Thanks so much for posting these pics and also posting them small enough to open quickly.
 
/ Weekend Repairs/check - Setting the valves
  • Thread Starter
#3  
Highbeam said:
I'll take the other 50 and gamble that #1 is the front towards the fan just like on a pickup truck engine.

Thanks so much for posting these pics and also posting them small enough to open quickly.


Well you win the bet. I went back to the PDF's and searched looking for more clues. Last one was a search on gear cover (what I would call the front cover) and that's what it is. The German diesels I worked on were from the flywheel, even the V engines.

no problem on the pictures, I found the tool on TBN last year to size them very quickly. If anyone else doesn't know look for it below...
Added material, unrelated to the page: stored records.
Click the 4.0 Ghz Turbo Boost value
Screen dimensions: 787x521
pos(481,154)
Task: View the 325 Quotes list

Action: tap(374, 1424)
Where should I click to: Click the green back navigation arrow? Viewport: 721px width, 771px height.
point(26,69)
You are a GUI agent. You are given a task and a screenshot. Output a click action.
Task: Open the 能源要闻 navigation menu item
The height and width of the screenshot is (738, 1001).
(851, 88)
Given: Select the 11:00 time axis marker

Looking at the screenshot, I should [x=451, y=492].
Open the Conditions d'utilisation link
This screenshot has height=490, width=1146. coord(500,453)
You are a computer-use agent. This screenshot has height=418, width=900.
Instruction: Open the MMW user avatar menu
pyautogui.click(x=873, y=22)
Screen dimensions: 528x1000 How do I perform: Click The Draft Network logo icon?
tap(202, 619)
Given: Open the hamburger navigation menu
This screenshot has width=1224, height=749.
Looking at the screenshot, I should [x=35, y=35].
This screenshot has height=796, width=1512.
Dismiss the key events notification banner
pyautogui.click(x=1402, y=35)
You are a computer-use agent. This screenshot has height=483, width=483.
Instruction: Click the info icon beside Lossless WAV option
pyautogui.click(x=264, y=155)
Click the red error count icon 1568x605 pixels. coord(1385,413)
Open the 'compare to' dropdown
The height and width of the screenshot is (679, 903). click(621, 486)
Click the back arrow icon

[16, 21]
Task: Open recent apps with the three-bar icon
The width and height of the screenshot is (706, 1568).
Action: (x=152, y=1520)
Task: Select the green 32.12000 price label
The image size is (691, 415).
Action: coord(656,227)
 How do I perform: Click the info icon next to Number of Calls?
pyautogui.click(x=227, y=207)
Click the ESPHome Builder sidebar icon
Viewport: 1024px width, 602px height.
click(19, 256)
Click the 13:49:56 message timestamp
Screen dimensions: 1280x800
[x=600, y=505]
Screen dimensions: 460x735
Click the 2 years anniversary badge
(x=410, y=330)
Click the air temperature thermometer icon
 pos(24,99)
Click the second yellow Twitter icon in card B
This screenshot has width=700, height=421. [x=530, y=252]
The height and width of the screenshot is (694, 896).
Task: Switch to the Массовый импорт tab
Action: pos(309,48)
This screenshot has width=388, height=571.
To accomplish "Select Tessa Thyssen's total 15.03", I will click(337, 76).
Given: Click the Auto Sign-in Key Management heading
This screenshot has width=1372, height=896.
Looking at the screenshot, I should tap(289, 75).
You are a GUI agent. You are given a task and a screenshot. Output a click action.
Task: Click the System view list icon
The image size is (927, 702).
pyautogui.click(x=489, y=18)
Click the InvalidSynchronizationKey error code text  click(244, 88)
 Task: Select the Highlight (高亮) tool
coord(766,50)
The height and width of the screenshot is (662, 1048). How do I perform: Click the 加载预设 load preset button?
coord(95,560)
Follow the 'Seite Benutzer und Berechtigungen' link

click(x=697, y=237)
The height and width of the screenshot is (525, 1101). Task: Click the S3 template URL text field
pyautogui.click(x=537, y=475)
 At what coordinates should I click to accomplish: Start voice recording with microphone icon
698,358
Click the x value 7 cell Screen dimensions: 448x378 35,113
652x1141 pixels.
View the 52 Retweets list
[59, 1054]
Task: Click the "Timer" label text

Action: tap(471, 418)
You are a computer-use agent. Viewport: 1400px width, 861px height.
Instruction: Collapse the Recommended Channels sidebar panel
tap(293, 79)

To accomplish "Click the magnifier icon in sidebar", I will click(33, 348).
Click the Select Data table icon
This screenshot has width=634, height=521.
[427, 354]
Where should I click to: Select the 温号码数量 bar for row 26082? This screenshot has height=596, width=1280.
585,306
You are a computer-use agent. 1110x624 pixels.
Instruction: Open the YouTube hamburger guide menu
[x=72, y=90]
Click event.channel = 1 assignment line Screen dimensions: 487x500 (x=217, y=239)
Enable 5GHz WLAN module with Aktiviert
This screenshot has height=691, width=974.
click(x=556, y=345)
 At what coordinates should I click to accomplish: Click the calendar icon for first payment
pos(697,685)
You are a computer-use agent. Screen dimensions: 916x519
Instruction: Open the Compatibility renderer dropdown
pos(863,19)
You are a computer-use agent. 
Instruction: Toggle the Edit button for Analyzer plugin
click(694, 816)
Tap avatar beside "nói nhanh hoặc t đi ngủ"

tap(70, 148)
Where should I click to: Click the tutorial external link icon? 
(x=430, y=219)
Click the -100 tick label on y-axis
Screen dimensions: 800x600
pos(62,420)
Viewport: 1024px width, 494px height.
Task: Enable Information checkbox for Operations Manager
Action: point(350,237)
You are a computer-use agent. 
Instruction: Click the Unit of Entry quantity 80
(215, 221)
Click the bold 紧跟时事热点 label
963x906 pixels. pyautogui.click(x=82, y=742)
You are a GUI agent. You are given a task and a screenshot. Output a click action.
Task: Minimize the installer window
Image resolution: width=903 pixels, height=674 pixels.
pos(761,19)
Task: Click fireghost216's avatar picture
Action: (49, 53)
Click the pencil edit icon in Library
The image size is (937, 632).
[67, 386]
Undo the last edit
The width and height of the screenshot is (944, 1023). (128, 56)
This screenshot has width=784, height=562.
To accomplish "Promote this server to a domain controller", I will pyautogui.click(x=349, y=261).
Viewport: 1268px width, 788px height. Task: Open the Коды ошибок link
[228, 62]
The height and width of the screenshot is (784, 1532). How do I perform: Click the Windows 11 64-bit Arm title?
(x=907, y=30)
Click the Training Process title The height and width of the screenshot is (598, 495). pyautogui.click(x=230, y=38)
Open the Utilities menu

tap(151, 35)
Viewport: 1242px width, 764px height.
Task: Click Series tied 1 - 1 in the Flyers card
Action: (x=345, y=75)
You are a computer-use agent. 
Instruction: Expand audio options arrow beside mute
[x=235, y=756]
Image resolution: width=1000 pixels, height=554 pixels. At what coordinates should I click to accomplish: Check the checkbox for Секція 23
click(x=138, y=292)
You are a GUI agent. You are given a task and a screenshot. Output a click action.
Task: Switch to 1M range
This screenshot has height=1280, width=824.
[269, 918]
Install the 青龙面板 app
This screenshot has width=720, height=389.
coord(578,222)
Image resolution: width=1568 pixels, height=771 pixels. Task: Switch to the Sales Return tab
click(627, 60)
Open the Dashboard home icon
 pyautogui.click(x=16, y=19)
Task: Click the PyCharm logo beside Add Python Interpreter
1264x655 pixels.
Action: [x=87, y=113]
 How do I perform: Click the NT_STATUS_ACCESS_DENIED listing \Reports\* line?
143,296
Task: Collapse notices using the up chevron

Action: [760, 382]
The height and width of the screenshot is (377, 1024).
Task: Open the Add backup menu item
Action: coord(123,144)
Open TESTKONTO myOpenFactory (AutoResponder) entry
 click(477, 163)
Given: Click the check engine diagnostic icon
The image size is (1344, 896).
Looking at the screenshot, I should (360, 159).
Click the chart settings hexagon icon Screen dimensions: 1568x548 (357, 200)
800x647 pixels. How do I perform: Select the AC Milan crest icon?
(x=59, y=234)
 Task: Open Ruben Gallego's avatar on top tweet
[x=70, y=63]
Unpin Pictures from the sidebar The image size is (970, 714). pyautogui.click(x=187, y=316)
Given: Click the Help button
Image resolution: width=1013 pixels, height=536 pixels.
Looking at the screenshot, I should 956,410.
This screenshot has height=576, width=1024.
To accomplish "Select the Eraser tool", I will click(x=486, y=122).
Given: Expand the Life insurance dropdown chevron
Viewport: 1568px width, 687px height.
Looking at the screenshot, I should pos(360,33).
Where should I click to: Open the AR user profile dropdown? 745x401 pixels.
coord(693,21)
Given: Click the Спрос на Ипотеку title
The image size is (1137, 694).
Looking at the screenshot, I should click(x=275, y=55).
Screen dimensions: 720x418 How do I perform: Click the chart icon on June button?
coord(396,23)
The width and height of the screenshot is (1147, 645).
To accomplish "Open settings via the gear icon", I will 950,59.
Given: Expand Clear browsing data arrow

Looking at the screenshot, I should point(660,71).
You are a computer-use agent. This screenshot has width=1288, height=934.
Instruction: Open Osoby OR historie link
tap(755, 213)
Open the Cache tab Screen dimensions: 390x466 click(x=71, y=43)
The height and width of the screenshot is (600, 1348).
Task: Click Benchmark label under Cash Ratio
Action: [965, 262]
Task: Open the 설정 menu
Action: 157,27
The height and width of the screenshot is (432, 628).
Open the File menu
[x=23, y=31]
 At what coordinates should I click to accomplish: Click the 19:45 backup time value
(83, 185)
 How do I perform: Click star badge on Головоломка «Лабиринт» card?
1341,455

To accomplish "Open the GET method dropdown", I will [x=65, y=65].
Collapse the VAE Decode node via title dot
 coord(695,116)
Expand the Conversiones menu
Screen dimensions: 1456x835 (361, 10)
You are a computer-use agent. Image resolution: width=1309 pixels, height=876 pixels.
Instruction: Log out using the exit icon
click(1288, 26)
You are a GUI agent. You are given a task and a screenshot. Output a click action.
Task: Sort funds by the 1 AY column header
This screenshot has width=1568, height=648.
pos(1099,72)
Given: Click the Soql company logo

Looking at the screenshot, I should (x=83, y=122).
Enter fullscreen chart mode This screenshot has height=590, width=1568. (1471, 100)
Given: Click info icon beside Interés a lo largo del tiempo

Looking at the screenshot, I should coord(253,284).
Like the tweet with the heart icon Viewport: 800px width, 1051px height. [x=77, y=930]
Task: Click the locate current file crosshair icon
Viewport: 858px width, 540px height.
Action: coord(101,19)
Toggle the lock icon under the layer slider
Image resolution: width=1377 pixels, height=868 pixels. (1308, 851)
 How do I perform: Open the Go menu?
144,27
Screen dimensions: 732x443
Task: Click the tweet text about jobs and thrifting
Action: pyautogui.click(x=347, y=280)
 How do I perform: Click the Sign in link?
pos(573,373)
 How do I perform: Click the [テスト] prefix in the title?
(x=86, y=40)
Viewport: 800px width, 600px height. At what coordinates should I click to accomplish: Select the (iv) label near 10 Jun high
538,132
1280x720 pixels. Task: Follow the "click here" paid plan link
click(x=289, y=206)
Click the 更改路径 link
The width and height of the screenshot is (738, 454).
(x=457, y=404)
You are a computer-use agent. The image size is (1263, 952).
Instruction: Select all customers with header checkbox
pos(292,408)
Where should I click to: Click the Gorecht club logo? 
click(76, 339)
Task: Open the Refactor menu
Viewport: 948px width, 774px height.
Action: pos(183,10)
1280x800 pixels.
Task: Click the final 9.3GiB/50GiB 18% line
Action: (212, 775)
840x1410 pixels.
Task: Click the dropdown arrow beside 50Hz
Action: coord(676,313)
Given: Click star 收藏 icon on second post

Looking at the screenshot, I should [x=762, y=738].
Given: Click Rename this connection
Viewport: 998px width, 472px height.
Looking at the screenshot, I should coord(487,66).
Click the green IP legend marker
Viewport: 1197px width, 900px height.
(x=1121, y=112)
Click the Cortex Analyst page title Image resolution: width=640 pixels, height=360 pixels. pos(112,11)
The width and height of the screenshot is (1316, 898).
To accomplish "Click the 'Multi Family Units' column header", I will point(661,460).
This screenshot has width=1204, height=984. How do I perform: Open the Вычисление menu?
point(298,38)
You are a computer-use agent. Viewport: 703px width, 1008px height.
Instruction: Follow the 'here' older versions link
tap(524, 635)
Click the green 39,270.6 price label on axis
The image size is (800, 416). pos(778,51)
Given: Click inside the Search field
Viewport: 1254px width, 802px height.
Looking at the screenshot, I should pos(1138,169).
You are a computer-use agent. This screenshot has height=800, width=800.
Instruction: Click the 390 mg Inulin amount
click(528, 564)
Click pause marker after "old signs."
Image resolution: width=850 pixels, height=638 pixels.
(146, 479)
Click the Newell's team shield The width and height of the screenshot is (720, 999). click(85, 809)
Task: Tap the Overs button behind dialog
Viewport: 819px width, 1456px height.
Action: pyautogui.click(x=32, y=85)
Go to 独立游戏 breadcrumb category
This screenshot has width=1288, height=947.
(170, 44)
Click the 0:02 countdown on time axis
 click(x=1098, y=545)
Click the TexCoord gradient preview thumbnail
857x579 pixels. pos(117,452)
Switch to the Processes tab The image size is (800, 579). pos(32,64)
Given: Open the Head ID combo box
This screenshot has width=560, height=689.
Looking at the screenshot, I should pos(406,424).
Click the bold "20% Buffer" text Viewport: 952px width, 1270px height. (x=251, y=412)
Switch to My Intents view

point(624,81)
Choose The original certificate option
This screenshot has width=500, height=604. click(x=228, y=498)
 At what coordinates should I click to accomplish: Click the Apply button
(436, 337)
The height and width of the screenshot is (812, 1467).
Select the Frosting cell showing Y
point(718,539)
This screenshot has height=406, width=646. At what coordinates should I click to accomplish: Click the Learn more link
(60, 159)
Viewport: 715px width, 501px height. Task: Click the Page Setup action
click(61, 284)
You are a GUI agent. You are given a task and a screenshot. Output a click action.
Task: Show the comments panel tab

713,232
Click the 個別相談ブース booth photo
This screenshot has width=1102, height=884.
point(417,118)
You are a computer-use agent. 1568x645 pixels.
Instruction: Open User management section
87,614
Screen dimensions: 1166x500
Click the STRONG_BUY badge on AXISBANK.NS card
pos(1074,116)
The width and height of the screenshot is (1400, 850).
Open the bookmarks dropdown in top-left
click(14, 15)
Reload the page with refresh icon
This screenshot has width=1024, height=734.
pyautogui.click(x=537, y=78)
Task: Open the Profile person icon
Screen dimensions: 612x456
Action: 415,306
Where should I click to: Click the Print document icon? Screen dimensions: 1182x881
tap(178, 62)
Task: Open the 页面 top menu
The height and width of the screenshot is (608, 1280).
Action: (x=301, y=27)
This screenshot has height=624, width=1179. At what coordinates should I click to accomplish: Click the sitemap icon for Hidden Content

Microsoft PowerToys for Windows XP

Rob
 
/ Weekend Repairs/check - Setting the valves #4  
I would have guessed as Highbeam did that #1 is nearest the radiator. Turning the engine over...mine had to be rotated same as normal engine rotation to find TDC and the amount to move off it. Does that make a difference in the way you had done it, now that you know #1 is up front? It seems if they were way out, you would se a noticeable difference in engine performance?
Rob-
 
/ Weekend Repairs/check - Setting the valves
  • Thread Starter
#5  
Actually Rob my new manual was in the house and I didn't want to dirty up the pages. :) Since it's only a small 3cyl I could mostly turn the engine over by pulling on the fan(plastic of course). Once I had to grab the front pulley. So I just went past overlap a turn and set them. If this was a big 6 or v8 I'd probably dont it differently.

No noticeable power change. A few were probably in the .020 range, now at .008. Seems like a lot but the main thing I noticed is a little less clatter. But it's back to spec now.

Rob
 
/ Weekend Repairs/check - Setting the valves #6  
RobJ said:
Ok now the question is which one is #1. Uhhh I haven't figured that out just yet.

When I adjust valves on cars or tractors, I just look at the cam lobes to
see if a valve is fully closed. There is no need to know the cylinder
numbers and go thru that "set #1 cylinder at TDC on the compression
stroke" process. I usually use a remote starter to turn the motor
a fractional revolution and set all the valves that are closed. Mark the
completed ones, bump the starter, repeat until done.
 
/ Weekend Repairs/check - Setting the valves #7  
The method of going one crankshaft turn past "overlap" (the point where exhaust is shutting and intake opening) is a good way but not ideal. Ideally, you would like to have the lifter on the cam directly opposite of the top of the lobe. That way you are sure to be on the 'base circle' of the cam. It is easy to do this--all you have to do is rotate the engine in the correct direction and watch the valves. When the exhaust valve just starts to open, that is the point of crankshaft rotation to set the intake. After setting that valve, keep turning in the same direction. When the intake valve has just shut completely, that is the point to set the exhaust. It's easy to see this if you draw the profiles of two cam lobes superimposed on each other, rotated roughly 90 degree such as most cams are. For chain drive cams, the exhaust is the lobe on the right. For gear drive, they switch.
 
/ Weekend Repairs/check - Setting the valves
  • Thread Starter
#8  
cp1969 said:
The method of going one crankshaft turn past "overlap" (the point where exhaust is shutting and intake opening) is a good way but not ideal. Ideally, you would like to have the lifter on the cam directly opposite of the top of the lobe. That way you are sure to be on the 'base circle' of the cam. It is easy to do this--all you have to do is rotate the engine in the correct direction and watch the valves. When the exhaust valve just starts to open, that is the point of crankshaft rotation to set the intake. After setting that valve, keep turning in the same direction. When the intake valve has just shut completely, that is the point to set the exhaust. It's easy to see this if you draw the profiles of two cam lobes superimposed on each other, rotated roughly 90 degree such as most cams are. For chain drive cams, the exhaust is the lobe on the right. For gear drive, they switch.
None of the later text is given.